*** Opening of MATERIAL SHOWN ***
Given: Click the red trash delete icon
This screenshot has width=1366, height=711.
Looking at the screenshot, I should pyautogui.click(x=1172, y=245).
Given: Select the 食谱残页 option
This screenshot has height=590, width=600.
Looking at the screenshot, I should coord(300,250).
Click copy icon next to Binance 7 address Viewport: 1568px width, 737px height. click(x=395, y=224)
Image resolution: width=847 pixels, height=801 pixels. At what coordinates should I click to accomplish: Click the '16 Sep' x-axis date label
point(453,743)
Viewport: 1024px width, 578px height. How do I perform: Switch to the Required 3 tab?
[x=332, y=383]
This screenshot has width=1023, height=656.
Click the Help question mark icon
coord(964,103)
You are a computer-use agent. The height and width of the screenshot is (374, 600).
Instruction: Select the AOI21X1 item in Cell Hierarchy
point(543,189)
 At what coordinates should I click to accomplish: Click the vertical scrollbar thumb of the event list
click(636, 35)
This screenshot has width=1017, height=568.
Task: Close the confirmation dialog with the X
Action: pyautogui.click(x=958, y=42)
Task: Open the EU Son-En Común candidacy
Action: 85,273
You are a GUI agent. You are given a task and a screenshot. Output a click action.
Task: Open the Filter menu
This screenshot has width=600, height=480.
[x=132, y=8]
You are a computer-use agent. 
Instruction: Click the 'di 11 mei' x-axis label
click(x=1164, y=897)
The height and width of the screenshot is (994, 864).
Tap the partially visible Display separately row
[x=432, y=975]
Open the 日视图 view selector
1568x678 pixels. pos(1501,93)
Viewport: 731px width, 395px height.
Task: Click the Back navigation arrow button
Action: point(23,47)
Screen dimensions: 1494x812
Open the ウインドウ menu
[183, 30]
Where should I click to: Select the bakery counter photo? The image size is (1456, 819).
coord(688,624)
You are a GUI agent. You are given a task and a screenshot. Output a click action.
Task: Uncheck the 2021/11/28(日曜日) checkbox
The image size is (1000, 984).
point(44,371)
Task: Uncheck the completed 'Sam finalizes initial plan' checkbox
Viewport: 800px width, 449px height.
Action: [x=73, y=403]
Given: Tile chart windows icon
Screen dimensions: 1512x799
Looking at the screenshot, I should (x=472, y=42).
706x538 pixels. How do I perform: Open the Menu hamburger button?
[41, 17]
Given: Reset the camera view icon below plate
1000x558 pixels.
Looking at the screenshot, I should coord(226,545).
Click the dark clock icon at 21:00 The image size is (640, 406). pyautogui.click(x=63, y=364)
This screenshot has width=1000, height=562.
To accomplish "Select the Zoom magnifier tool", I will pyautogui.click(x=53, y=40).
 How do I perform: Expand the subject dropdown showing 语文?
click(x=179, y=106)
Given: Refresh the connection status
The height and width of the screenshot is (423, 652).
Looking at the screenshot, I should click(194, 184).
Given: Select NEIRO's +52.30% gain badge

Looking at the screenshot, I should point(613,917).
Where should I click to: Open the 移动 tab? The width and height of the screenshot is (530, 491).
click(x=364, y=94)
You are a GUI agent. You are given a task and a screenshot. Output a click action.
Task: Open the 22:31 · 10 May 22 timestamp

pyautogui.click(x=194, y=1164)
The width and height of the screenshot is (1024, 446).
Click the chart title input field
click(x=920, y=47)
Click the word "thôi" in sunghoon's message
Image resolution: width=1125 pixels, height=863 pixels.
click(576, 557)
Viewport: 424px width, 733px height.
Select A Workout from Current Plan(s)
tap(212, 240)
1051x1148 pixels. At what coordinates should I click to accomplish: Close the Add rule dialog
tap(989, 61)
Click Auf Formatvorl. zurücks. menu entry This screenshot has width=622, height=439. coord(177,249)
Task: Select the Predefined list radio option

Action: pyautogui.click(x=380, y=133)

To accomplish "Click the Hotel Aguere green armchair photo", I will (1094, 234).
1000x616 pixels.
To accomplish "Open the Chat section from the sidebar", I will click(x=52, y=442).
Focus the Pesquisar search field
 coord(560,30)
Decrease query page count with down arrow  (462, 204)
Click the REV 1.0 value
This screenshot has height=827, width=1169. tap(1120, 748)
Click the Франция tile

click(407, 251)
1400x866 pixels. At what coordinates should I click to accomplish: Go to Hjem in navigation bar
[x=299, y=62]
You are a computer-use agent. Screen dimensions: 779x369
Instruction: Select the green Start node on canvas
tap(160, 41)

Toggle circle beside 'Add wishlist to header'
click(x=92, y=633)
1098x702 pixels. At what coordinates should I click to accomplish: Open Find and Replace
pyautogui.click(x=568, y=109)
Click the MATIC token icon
*** Close of MATERIAL SHOWN ***
## [BRIEF]
Copy exactly the lines that run from the first line of the data to the line containing "Click copy icon", please, with both ends included and nothing else.

## [EXERCISE OUTPUT]
Given: Click the red trash delete icon
This screenshot has width=1366, height=711.
Looking at the screenshot, I should pyautogui.click(x=1172, y=245).
Given: Select the 食谱残页 option
This screenshot has height=590, width=600.
Looking at the screenshot, I should coord(300,250).
Click copy icon next to Binance 7 address Viewport: 1568px width, 737px height. click(x=395, y=224)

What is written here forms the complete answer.